▸ Exercise details
With the pictures left out, write every entry down exactly.

+++ Dataset excerpts +++

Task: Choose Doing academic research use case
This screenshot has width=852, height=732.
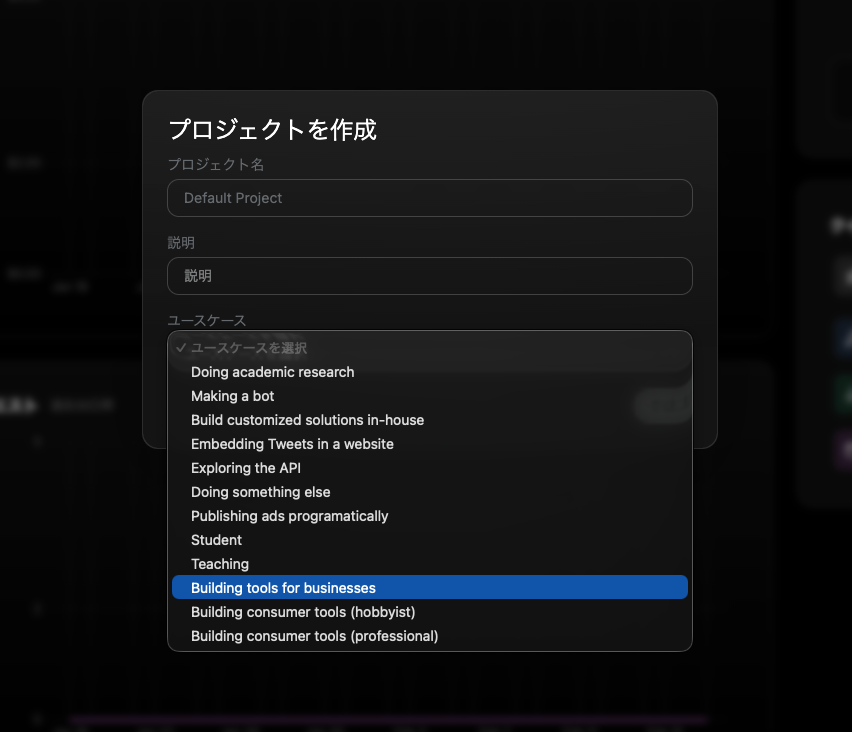Action: coord(273,372)
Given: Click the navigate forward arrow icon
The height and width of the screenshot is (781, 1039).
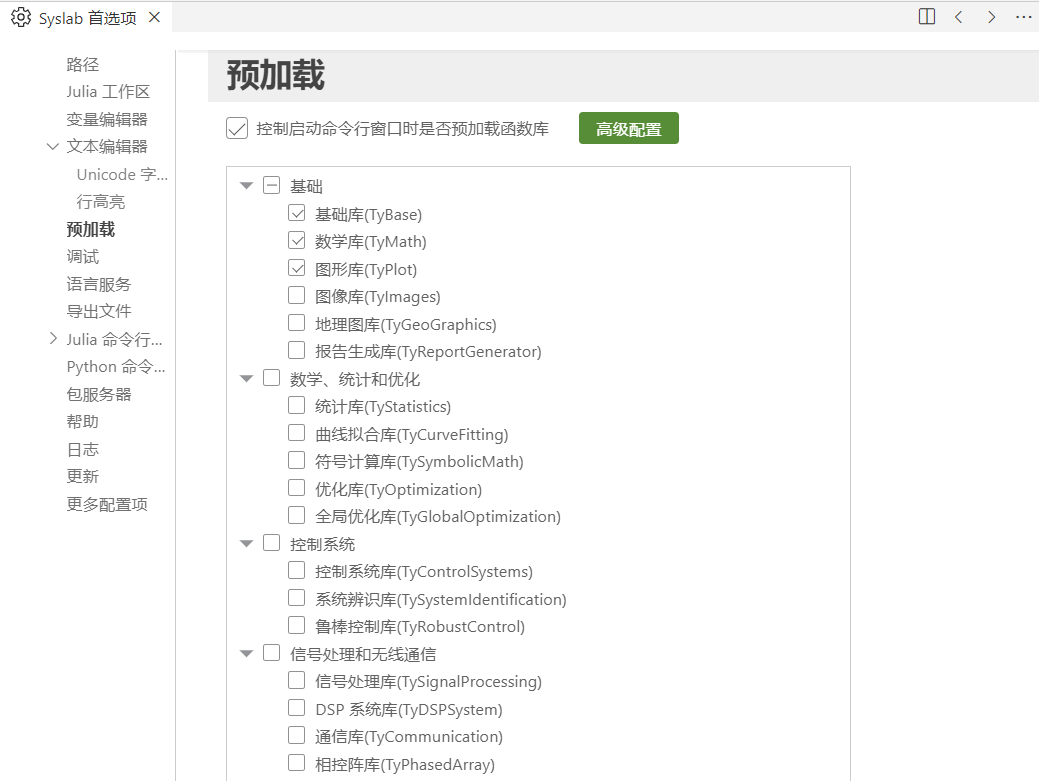Looking at the screenshot, I should point(991,17).
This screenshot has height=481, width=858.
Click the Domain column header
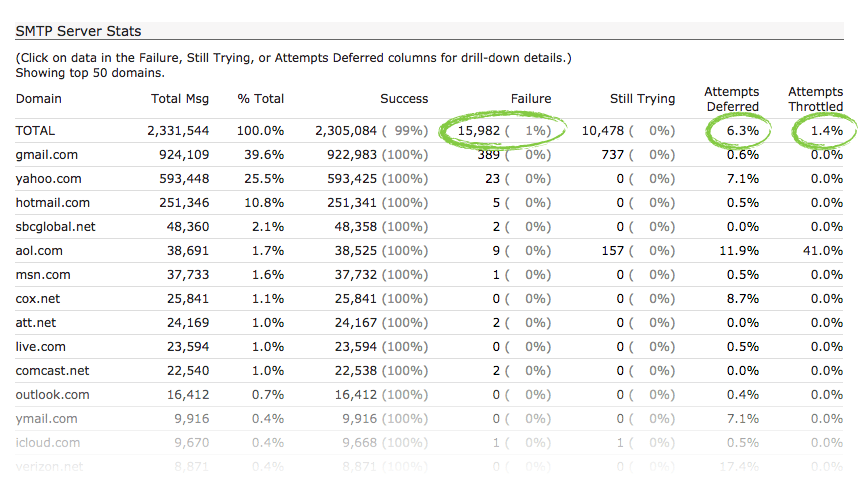pyautogui.click(x=38, y=99)
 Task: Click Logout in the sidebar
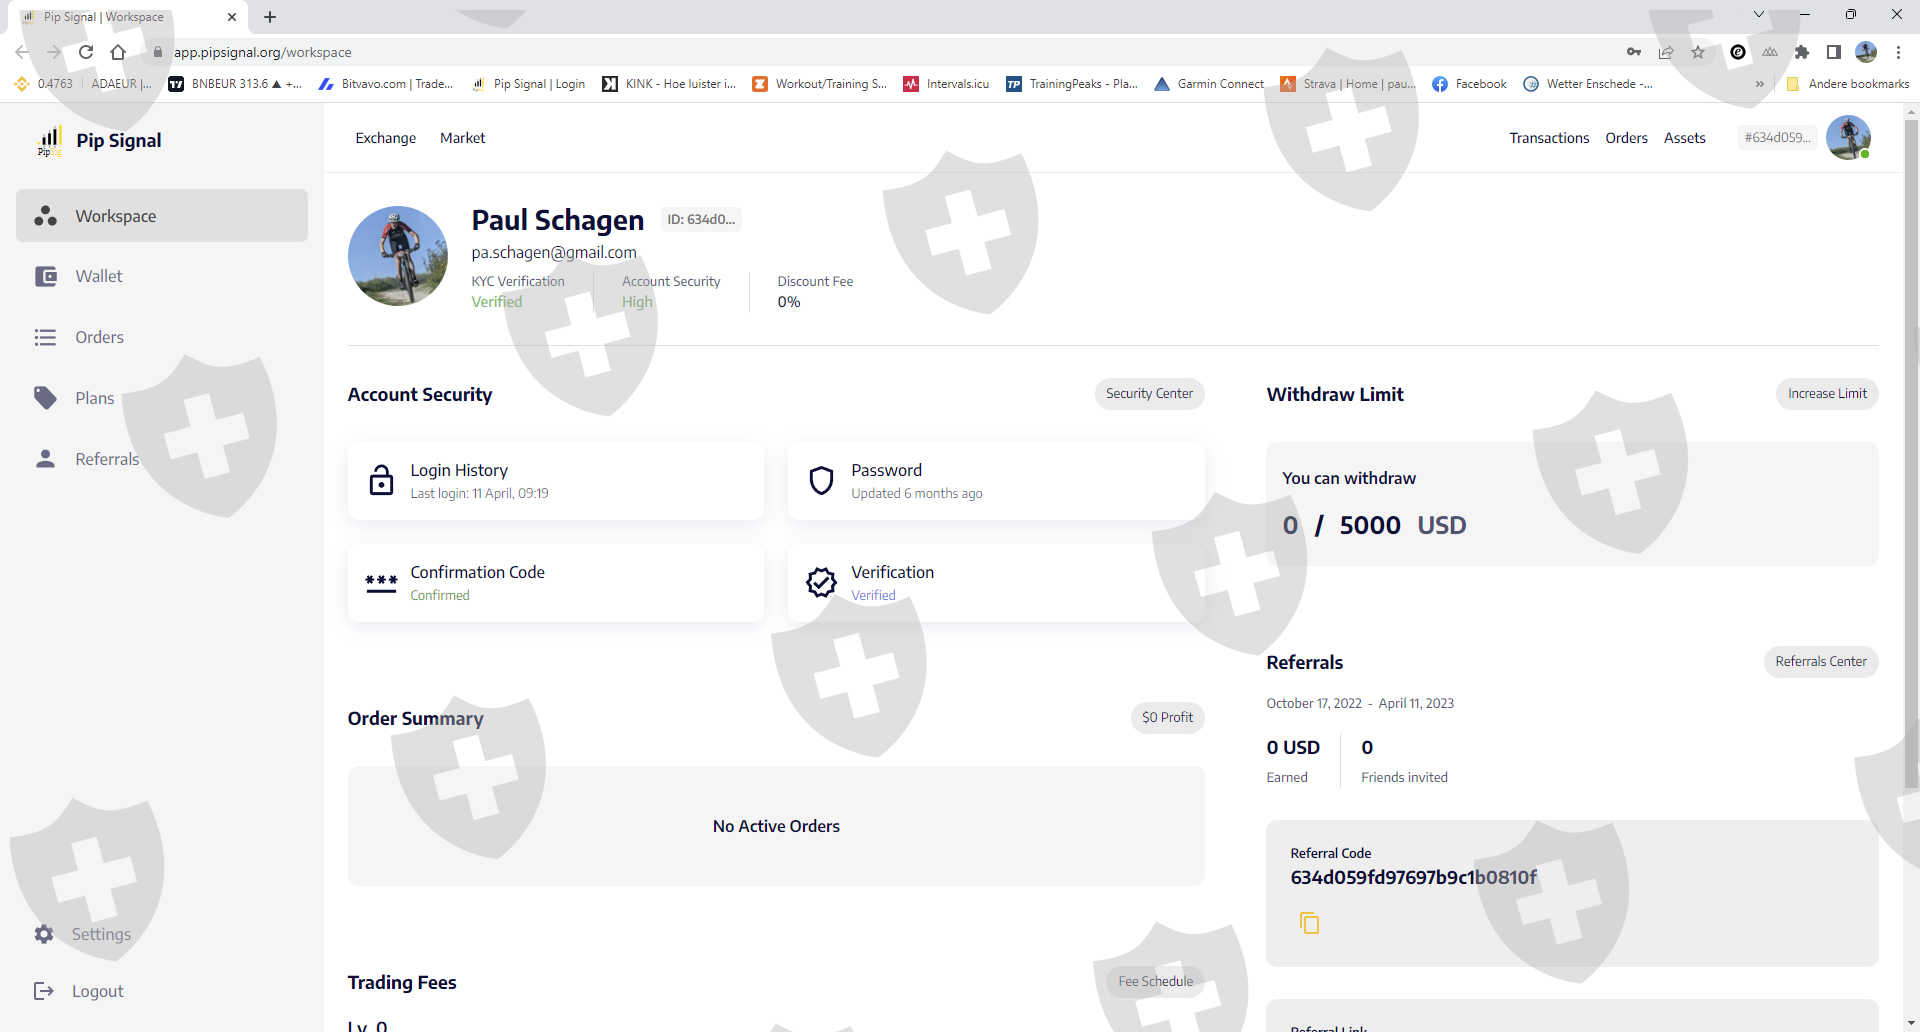pyautogui.click(x=97, y=991)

+++

▸ Answer section
Task: Choose Doing academic research use case
This screenshot has width=852, height=732.
Action: coord(273,372)
Given: Click the navigate forward arrow icon
The height and width of the screenshot is (781, 1039).
Looking at the screenshot, I should point(991,17).
This screenshot has height=481, width=858.
Click the Domain column header
pyautogui.click(x=38, y=99)
 Task: Click Logout in the sidebar
pyautogui.click(x=97, y=991)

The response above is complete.